EXERCISE GOAL
The listing below holds a line with "Open the Windows Start menu" and a later line with "Viewport: 1516px width, 1137px height.". Write out those two lines and every line between them, exactly, and nothing else.

EXTRACTED RECORDS
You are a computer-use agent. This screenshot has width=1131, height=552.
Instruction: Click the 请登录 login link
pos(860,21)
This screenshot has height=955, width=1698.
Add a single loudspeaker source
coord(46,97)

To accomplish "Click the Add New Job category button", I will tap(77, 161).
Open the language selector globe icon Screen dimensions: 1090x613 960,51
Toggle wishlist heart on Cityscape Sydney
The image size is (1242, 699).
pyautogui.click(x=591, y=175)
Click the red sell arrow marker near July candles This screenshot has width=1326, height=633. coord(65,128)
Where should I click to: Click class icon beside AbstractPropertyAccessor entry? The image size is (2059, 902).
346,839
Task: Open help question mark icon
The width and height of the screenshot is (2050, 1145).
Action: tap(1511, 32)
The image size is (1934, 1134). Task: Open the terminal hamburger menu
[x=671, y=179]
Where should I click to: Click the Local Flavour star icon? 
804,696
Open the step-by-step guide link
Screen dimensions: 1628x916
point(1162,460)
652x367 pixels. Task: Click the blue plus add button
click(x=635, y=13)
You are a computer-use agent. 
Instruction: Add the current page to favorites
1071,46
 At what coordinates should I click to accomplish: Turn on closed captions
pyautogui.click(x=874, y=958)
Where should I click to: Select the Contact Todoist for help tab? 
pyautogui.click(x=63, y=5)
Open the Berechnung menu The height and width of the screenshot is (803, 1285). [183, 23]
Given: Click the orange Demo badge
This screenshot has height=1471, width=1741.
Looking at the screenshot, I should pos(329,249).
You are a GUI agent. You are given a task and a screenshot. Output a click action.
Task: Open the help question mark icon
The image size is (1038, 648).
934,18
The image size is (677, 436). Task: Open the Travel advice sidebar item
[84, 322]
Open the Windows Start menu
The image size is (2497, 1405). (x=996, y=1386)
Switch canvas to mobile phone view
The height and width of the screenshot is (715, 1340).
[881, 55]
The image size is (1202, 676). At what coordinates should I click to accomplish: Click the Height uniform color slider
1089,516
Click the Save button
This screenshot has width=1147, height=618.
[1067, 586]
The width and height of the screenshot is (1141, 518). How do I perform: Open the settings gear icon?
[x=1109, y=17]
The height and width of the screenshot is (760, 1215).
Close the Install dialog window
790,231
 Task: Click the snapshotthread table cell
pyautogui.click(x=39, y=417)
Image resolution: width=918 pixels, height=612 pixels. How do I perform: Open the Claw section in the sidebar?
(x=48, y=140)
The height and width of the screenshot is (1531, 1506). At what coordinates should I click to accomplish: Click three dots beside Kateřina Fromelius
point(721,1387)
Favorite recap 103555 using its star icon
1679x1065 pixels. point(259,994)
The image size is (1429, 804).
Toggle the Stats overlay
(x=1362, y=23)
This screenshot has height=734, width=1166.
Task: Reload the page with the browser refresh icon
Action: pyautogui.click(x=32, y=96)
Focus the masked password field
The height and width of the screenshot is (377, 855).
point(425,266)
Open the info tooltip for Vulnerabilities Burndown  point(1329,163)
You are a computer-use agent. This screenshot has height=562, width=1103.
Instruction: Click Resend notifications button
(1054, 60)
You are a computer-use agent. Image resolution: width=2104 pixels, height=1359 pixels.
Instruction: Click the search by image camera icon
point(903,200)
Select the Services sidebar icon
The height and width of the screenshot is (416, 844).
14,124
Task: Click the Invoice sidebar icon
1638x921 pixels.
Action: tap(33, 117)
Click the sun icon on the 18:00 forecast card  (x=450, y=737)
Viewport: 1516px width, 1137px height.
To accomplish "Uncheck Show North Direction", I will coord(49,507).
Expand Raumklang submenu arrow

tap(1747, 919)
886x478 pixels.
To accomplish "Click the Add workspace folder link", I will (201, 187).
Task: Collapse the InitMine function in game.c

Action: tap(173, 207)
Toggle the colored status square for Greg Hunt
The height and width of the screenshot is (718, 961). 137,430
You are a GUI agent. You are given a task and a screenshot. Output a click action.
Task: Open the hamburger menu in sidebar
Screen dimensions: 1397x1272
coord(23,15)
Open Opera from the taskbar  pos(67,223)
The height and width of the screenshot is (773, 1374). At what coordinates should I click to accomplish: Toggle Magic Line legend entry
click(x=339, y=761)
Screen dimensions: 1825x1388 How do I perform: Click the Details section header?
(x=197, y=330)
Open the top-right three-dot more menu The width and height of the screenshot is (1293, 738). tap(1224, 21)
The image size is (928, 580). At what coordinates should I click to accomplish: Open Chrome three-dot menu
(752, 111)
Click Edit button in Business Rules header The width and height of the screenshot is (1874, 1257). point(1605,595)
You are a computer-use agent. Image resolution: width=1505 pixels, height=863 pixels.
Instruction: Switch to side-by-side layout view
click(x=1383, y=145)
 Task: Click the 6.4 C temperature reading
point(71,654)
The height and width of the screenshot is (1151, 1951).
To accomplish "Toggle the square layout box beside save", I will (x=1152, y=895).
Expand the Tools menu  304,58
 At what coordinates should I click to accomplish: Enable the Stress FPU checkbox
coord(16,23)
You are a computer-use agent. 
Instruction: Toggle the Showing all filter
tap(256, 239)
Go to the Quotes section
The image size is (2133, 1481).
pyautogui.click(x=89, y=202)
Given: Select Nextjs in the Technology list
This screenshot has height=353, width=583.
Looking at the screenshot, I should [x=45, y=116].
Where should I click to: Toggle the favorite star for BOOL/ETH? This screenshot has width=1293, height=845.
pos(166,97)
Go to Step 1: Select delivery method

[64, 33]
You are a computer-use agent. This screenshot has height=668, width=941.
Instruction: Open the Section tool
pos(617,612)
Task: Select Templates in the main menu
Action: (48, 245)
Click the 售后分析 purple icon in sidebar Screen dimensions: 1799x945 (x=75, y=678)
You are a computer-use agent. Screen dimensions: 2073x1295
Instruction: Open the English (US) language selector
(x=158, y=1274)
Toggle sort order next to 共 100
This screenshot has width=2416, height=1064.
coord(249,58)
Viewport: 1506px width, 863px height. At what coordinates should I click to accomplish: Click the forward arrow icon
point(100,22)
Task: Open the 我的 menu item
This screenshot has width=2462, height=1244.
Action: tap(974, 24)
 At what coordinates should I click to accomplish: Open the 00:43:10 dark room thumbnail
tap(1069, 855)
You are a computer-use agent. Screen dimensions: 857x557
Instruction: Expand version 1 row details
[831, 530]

TASK RESULT
Open the Windows Start menu
The image size is (2497, 1405). (x=996, y=1386)
Switch canvas to mobile phone view
The height and width of the screenshot is (715, 1340).
[881, 55]
The image size is (1202, 676). At what coordinates should I click to accomplish: Click the Height uniform color slider
1089,516
Click the Save button
This screenshot has width=1147, height=618.
[1067, 586]
The width and height of the screenshot is (1141, 518). How do I perform: Open the settings gear icon?
[x=1109, y=17]
The height and width of the screenshot is (760, 1215).
Close the Install dialog window
790,231
 Task: Click the snapshotthread table cell
pyautogui.click(x=39, y=417)
Image resolution: width=918 pixels, height=612 pixels. How do I perform: Open the Claw section in the sidebar?
(x=48, y=140)
The height and width of the screenshot is (1531, 1506). At what coordinates should I click to accomplish: Click three dots beside Kateřina Fromelius
point(721,1387)
Favorite recap 103555 using its star icon
1679x1065 pixels. point(259,994)
The image size is (1429, 804).
Toggle the Stats overlay
(x=1362, y=23)
This screenshot has height=734, width=1166.
Task: Reload the page with the browser refresh icon
Action: pyautogui.click(x=32, y=96)
Focus the masked password field
The height and width of the screenshot is (377, 855).
point(425,266)
Open the info tooltip for Vulnerabilities Burndown  point(1329,163)
You are a computer-use agent. This screenshot has height=562, width=1103.
Instruction: Click Resend notifications button
(1054, 60)
You are a computer-use agent. Image resolution: width=2104 pixels, height=1359 pixels.
Instruction: Click the search by image camera icon
point(903,200)
Select the Services sidebar icon
The height and width of the screenshot is (416, 844).
14,124
Task: Click the Invoice sidebar icon
1638x921 pixels.
Action: tap(33, 117)
Click the sun icon on the 18:00 forecast card  (x=450, y=737)
Viewport: 1516px width, 1137px height.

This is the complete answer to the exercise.